**MATERIAL SHOWN**:
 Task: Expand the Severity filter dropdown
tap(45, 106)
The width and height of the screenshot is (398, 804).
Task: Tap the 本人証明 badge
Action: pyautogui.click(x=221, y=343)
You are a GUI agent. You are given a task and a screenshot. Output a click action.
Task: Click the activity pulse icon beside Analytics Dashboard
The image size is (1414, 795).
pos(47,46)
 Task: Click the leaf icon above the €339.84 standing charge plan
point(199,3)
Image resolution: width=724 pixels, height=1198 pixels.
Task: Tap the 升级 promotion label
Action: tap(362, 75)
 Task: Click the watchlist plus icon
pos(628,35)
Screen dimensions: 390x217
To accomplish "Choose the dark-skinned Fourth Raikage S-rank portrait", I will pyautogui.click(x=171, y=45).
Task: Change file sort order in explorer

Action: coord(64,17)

**INSTRUCTIONS TO FOLLOW**: Render the records as a Markdown table with columns Row and Line. Start at the line containing "You are a GUI", continue through the last line of the records, give each row a number, and leave out blank lines.

**TASK OUTPUT**:
| Row | Line |
|---|---|
| 1 | You are a GUI agent. You are given a task and a screenshot. Output a click action. |
| 2 | Task: Click the activity pulse icon beside Analytics Dashboard |
| 3 | The image size is (1414, 795). |
| 4 | pos(47,46) |
| 5 |  Task: Click the leaf icon above the €339.84 standing charge plan |
| 6 | point(199,3) |
| 7 | Image resolution: width=724 pixels, height=1198 pixels. |
| 8 | Task: Tap the 升级 promotion label |
| 9 | Action: tap(362, 75) |
| 10 |  Task: Click the watchlist plus icon |
| 11 | pos(628,35) |
| 12 | Screen dimensions: 390x217 |
| 13 | To accomplish "Choose the dark-skinned Fourth Raikage S-rank portrait", I will pyautogui.click(x=171, y=45). |
| 14 | Task: Change file sort order in explorer |
| 15 | Action: coord(64,17) |